**Directions**
The pictures must be left out, while the rest of the data is copied exactly.

(Beginning of Data extract)

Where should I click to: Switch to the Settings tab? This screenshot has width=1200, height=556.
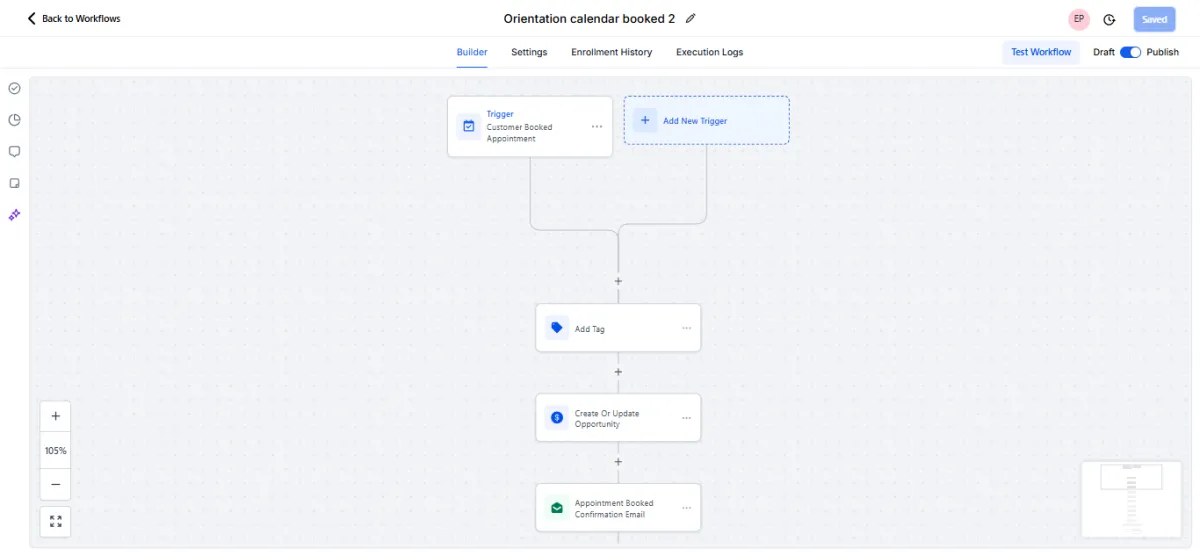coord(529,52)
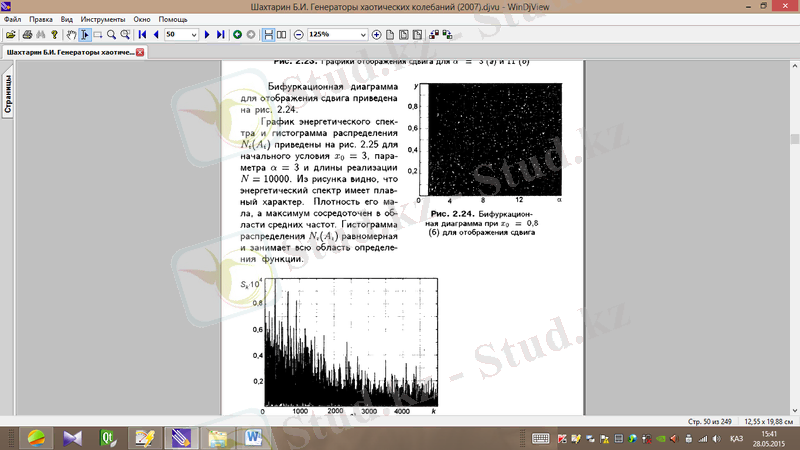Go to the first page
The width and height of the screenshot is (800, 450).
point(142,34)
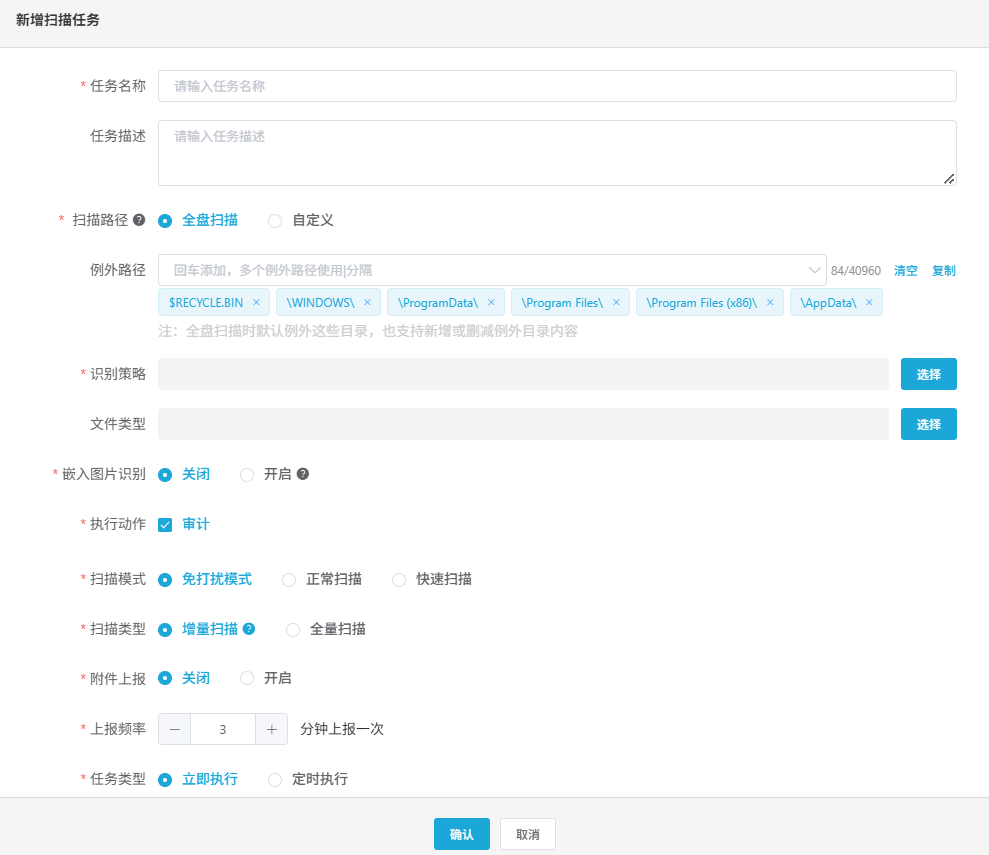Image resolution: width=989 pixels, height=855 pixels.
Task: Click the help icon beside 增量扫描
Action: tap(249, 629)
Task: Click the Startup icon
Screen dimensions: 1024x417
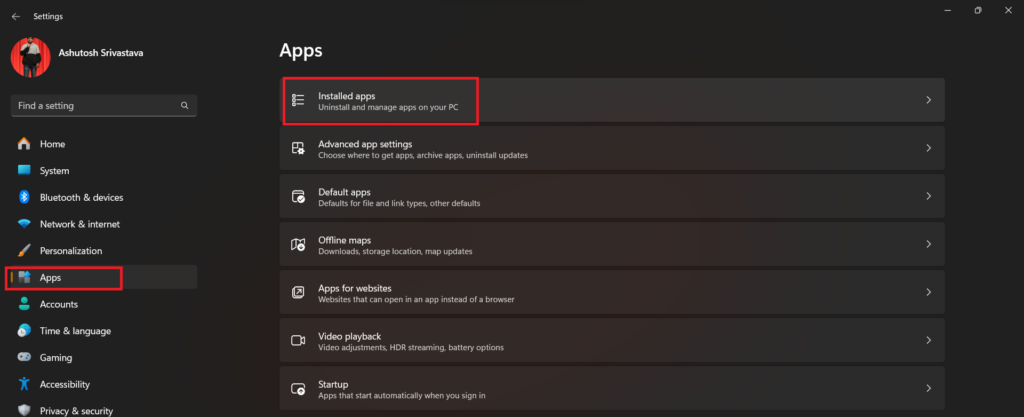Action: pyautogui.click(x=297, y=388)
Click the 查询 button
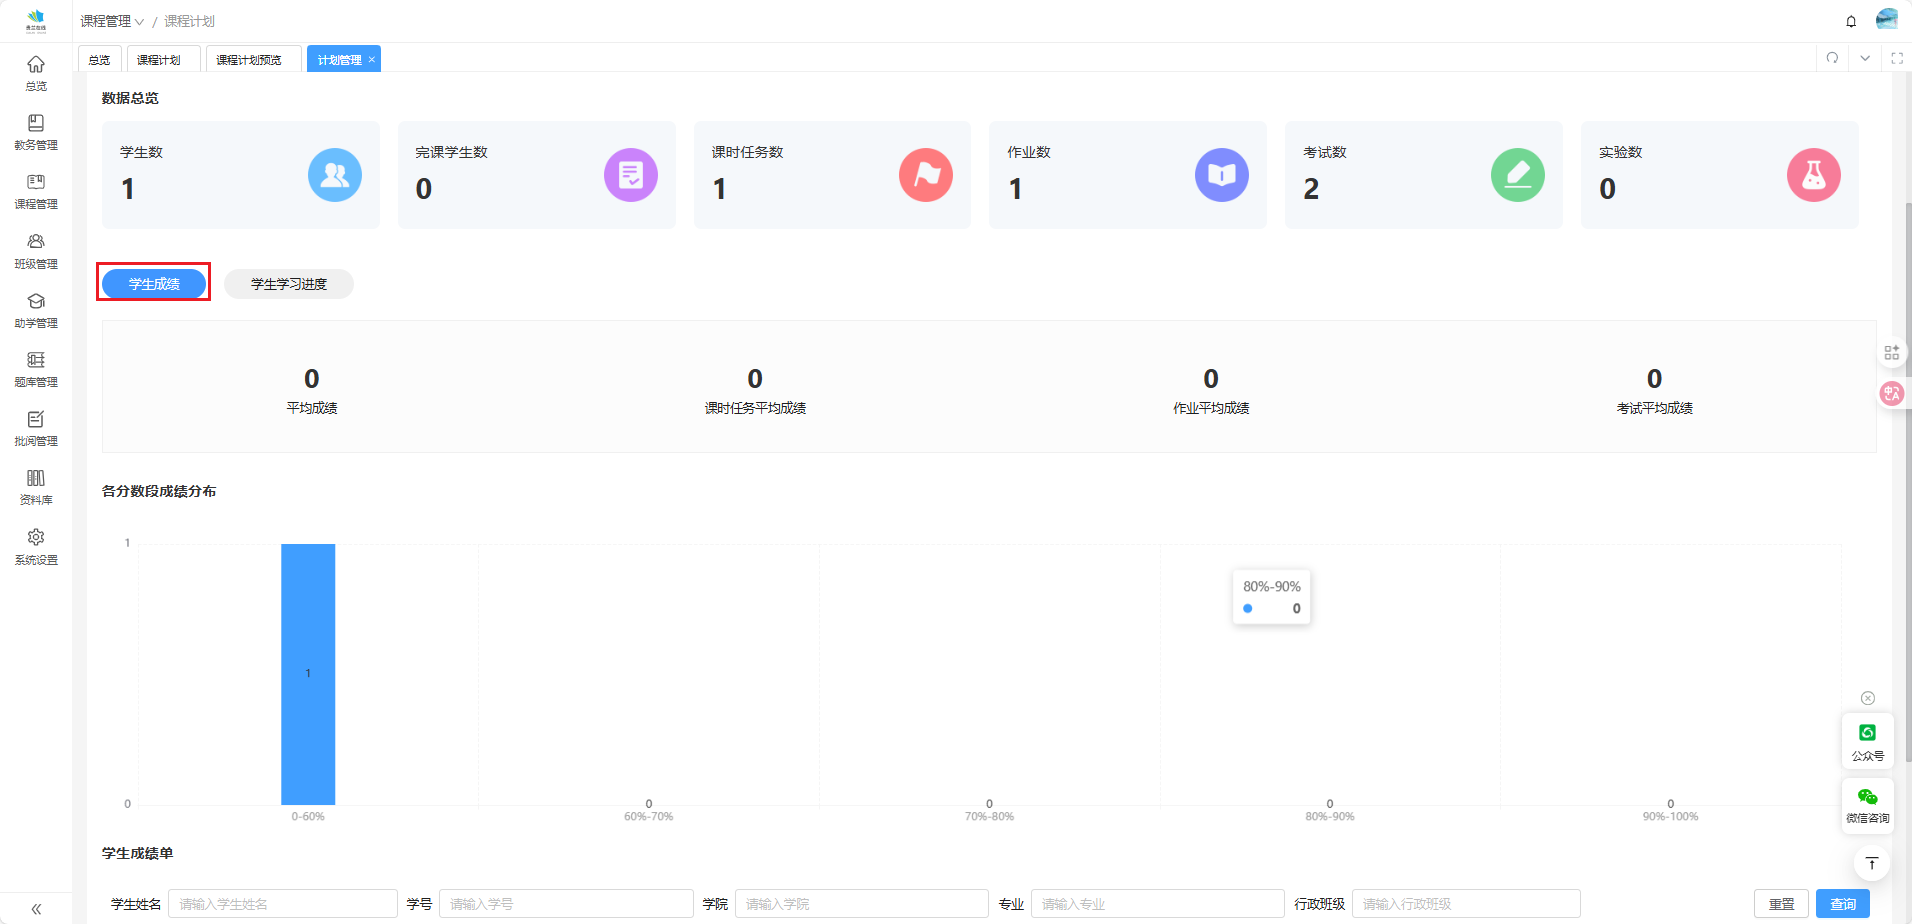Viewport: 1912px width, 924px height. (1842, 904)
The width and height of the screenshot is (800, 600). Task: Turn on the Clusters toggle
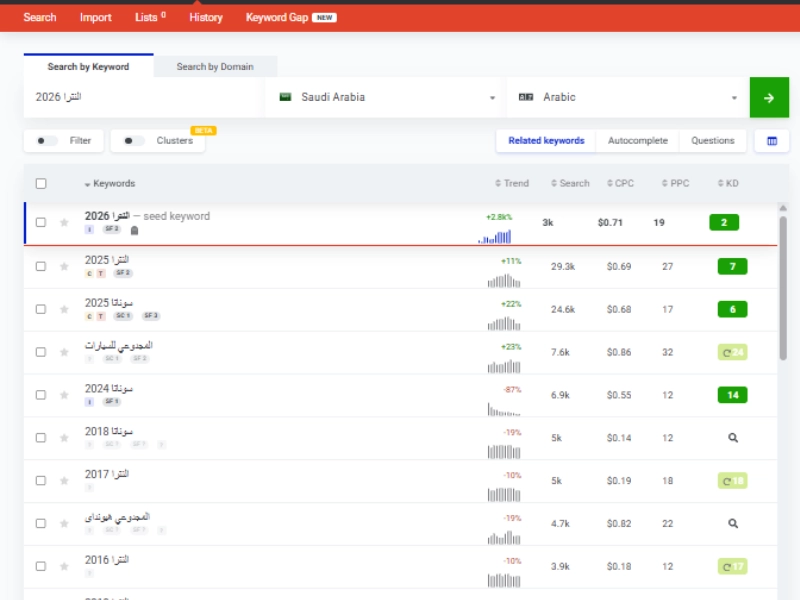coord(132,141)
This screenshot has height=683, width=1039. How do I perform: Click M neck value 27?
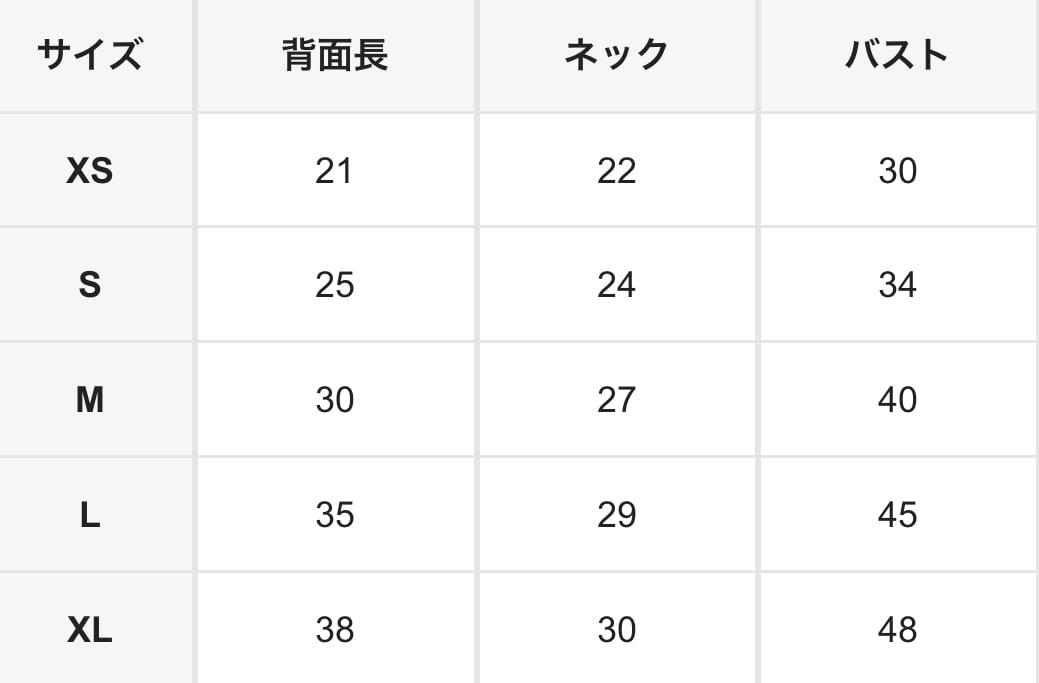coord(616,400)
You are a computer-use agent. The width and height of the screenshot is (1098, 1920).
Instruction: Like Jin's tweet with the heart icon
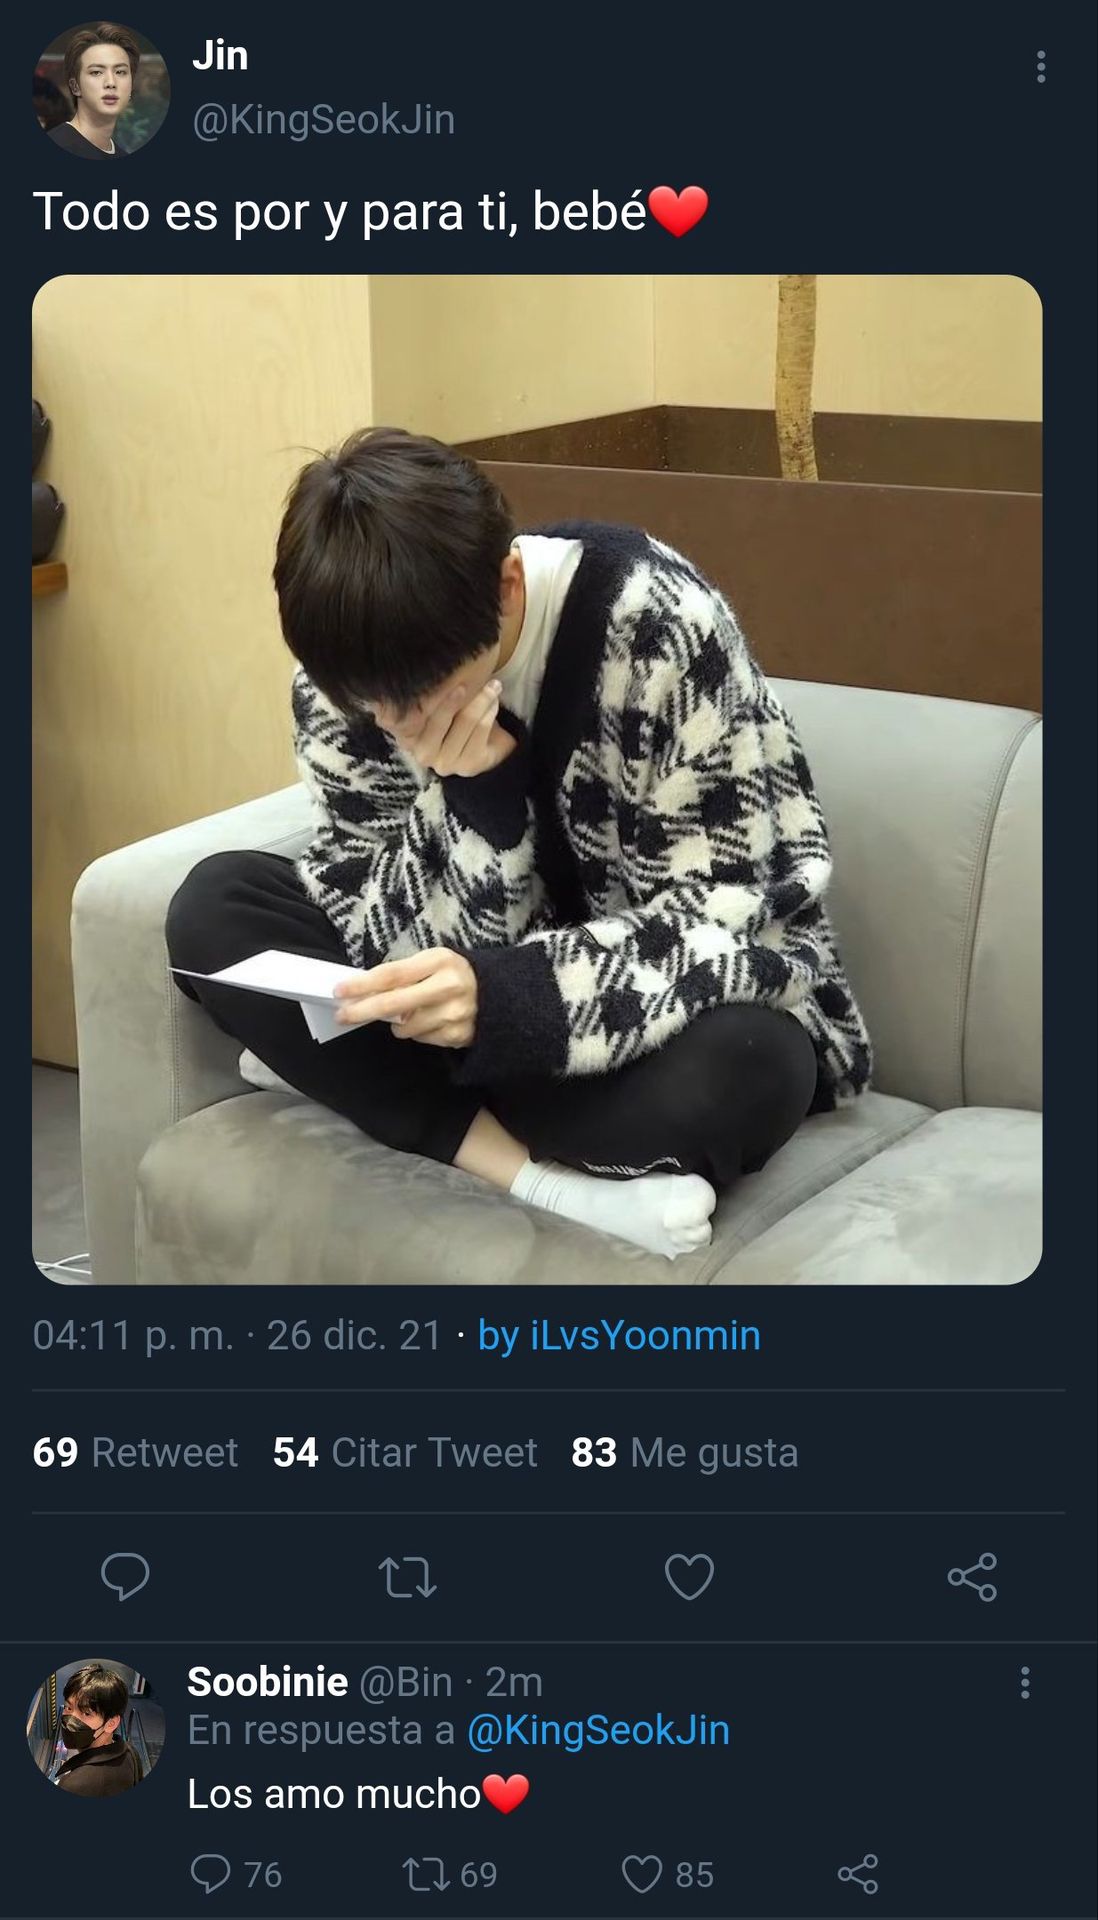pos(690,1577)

(End of Data extract)

**Solution to the problem**
Where should I click to: Switch to the Settings tab? This screenshot has width=1200, height=556.
coord(529,52)
Go to the first page
The width and height of the screenshot is (800, 450).
point(142,34)
Image resolution: width=989 pixels, height=855 pixels.
Task: Click the help icon beside 增量扫描
Action: tap(249, 629)
Task: Click the Startup icon
Screen dimensions: 1024x417
Action: pyautogui.click(x=297, y=388)
Click the 查询 button
Viewport: 1912px width, 924px height. (1842, 904)
The width and height of the screenshot is (800, 600). Task: Turn on the Clusters toggle
coord(132,141)
This screenshot has height=683, width=1039. How do I perform: Click M neck value 27?
coord(616,400)
You are a computer-use agent. The width and height of the screenshot is (1098, 1920).
Instruction: Like Jin's tweet with the heart icon
pos(690,1577)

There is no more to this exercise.